_요청 A:_
프로브 정리 글에서 "Posted Mar 4, 2026"부터 "자동 재시작 (Liveness)"까지, 끝 부분도 빼지 말고 글자 그대로 돌려주세요.
_요청 B:_
프로브 정리 글의 주요 파라미터 표에 나오는 파라미터 이름을 하나도 빠짐없이 적어 주세요.
_요청 C:_
프로브 정리 글이 끝난 마지막 줄 다음부터 이어서 써 주세요.

_인용 글:_
▼

[Kubernetes] Liveness & Readiness Probe 완전 정리: 헬스체크 메커니즘과 실무 패턴

Posted Mar 4, 2026

By 엉덩희 13 min read

Liveness Probe & Readiness Probe

1. 개요

한 줄 요약: 컨테이너 상태를 주기적으로 검사하여 자동 복구 및 트래픽 제어를 수행하는 헬스체크 메커니즘

언제 사용하나:

애플리케이션이 응답하지 않을 때 Pod 자동 재시작 (Liveness)
애플리케이션 시작 완료 전까지 트래픽 차단 (Readiness)
로드밸런서에서 unhealthy Pod 자동 제외

관련 기술: Service, Deployment, Rolling Update, Ingress

2. 핵심 개념

2.1. Probe 3종류

Liveness Probe (생존 확인)

목적: 컨테이너가 살아있는지 확인
실패 시: kubelet이 컨테이너 재시작
사용 예: 데드락, 무한루프 등으로 응답 불가 상태 감지

Readiness Probe (준비 상태 확인)

목적: 컨테이너가 트래픽을 받을 준비가 되었는지 확인
실패 시: Service의 Endpoint에서 제외 (트래픽 차단)
사용 예: 초기화 작업 완료 대기, DB 연결 확인

Startup Probe (시작 확인) — K8s 1.16+

목적: 느린 시작 시간을 가진 애플리케이션 보호
실패 시: 컨테이너 재시작
사용 예: 레거시 앱, 대용량 데이터 로딩

2.2. 주요 특징

독립적 동작: Liveness와 Readiness는 서로 독립적으로 판단
주기적 검사: periodSeconds마다 반복 실행
실패 허용: failureThreshold 횟수만큼 실패해야 액션 수행

2.3. 검사 방식 3가지

방식	설명	사용 시기
httpGet	HTTP GET 요청으로 상태 확인	REST API, 웹 애플리케이션
tcpSocket	TCP 포트 연결 확인	DB, Redis 등 포트만 확인
exec	컨테이너 내부 명령어 실행	커스텀 스크립트 필요 시

2.4. 주요 파라미터

파라미터	설명	기본값
`initialDelaySeconds`	첫 검사까지 대기 시간	0초
`periodSeconds`	검사 주기	10초
`timeoutSeconds`	응답 대기 시간	1초
`failureThreshold`	실패 허용 횟수	3회
`successThreshold`	성공 판정 횟수	1회

3. 기본 명령어

  
# Probe 설정 확인
kubectl describe pod <pod-name> -n <namespace>

# Probe 실패 이벤트 확인
kubectl get events -n <namespace> | grep -i "liveness\|readiness"

▲

_제공 자료:_
▼

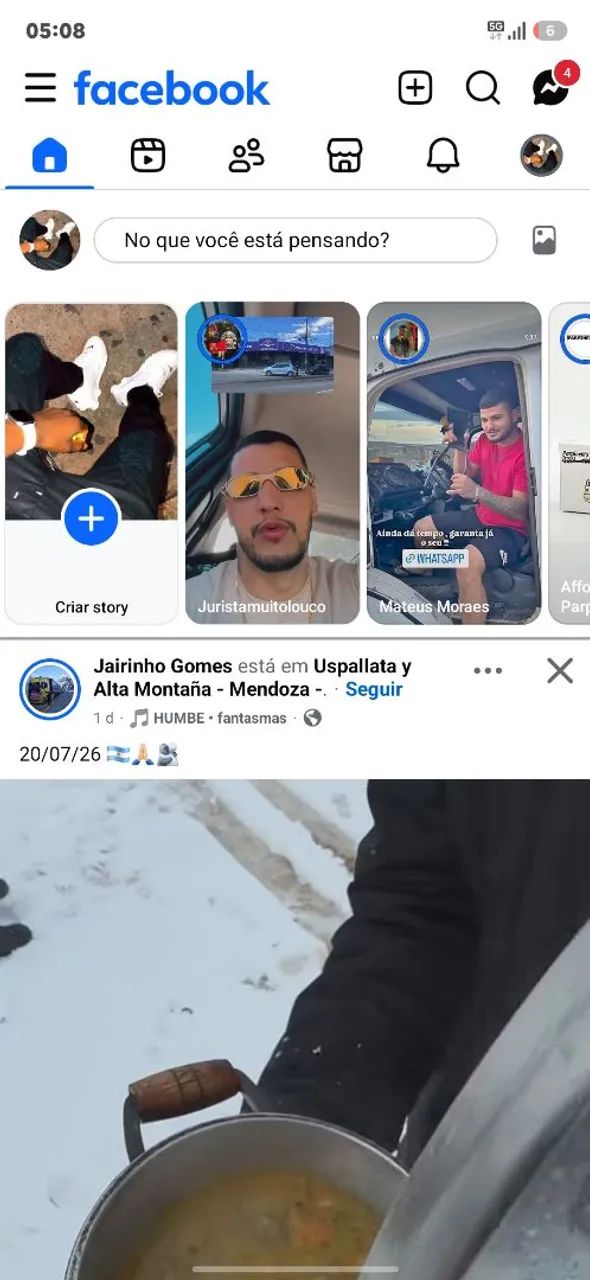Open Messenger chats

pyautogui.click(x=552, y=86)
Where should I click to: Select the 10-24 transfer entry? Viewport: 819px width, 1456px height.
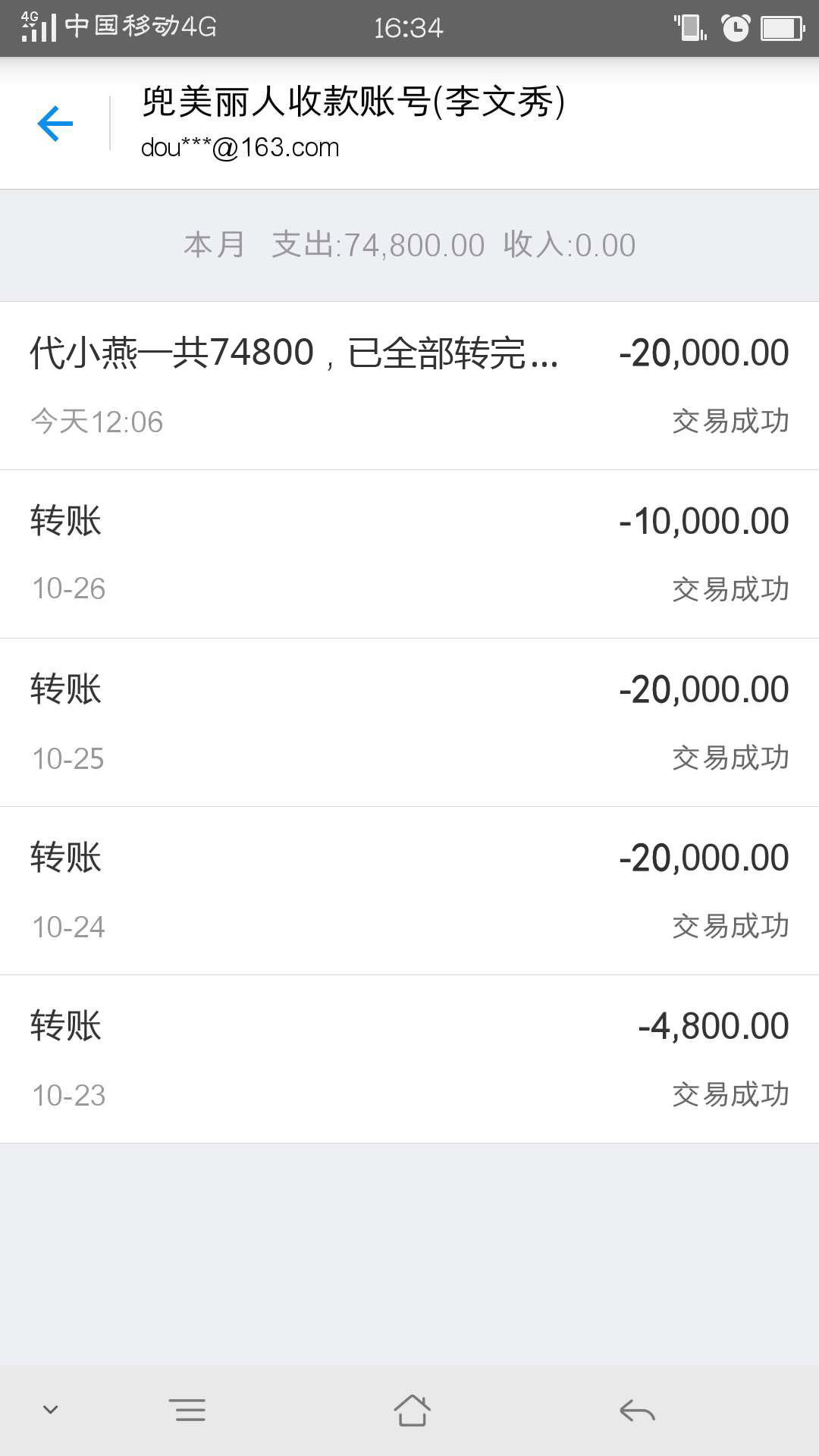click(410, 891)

▲

_작업 응답 A:_
Posted Mar 4, 2026

By 엉덩희 13 min read

Liveness Probe & Readiness Probe

1. 개요

한 줄 요약: 컨테이너 상태를 주기적으로 검사하여 자동 복구 및 트래픽 제어를 수행하는 헬스체크 메커니즘

언제 사용하나:

애플리케이션이 응답하지 않을 때 Pod 자동 재시작 (Liveness)

_작업 응답 B:_
initialDelaySeconds, periodSeconds, timeoutSeconds, failureThreshold, successThreshold

_작업 응답 C:_
# Pod 상태 확인
kubectl get pod <pod-name> -n <namespace> \
  -o jsonpath='{.status.containerStatuses[0].state}'

# Probe 실패로 재시작된 횟수 확인
kubectl get pod <pod-name> -n <namespace> \
  -o jsonpath='{.status.containerStatuses[0].restartCount}'

이벤트 출력 예시:

Events:
  Warning  Unhealthy  2m  kubelet  Liveness probe failed: HTTP probe failed with statuscode: 500
  Warning  Unhealthy  1m  kubelet  Readiness probe failed: Get "http://10.0.1.5:8080/health": connection refused

4. 실무 패턴

4.1. HTTP 기반 Probe (가장 일반적)

  
apiVersion: apps/v1
kind: Deployment
metadata:
  name: webapp
spec:
  replicas: 3
  template:
    spec:
      containers:
      - name: app
        image: nginx:1.21
        ports:
        - containerPort: 8080

        livenessProbe:
          httpGet:
            path: /healthz          # 헬스체크 엔드포인트
            port: 8080
            httpHeaders:
            - name: Custom-Header
              value: Awesome
          initialDelaySeconds: 30   # 첫 검사까지 대기 (앱 시작 시간 고려)
          periodSeconds: 10         # 검사 주기
          timeoutSeconds: 5         # 응답 대기 시간
          failureThreshold: 3       # 3번 실패 시 재시작
          successThreshold: 1

        readinessProbe:
          httpGet:
            path: /ready            # 준비 상태 엔드포인트
            port: 8080
          initialDelaySeconds: 5    # Liveness보다 짧게 설정
          periodSeconds: 5
          timeoutSeconds: 3
          failureThreshold: 3
          successThreshold: 1

동작 시나리오:

Pod 시작 후 5초:  Readiness Probe 시작 → 실패 시 Service에서 제외
Pod 시작 후 30초: Liveness Probe 시작  → 실패 시 재시작
/ready 성공:      Service Endpoint에 추가 → 트래픽 수신 시작
/healthz 3번 연속 실패: Pod 재시작

4.2. TCP Socket Probe (DB, Redis 등)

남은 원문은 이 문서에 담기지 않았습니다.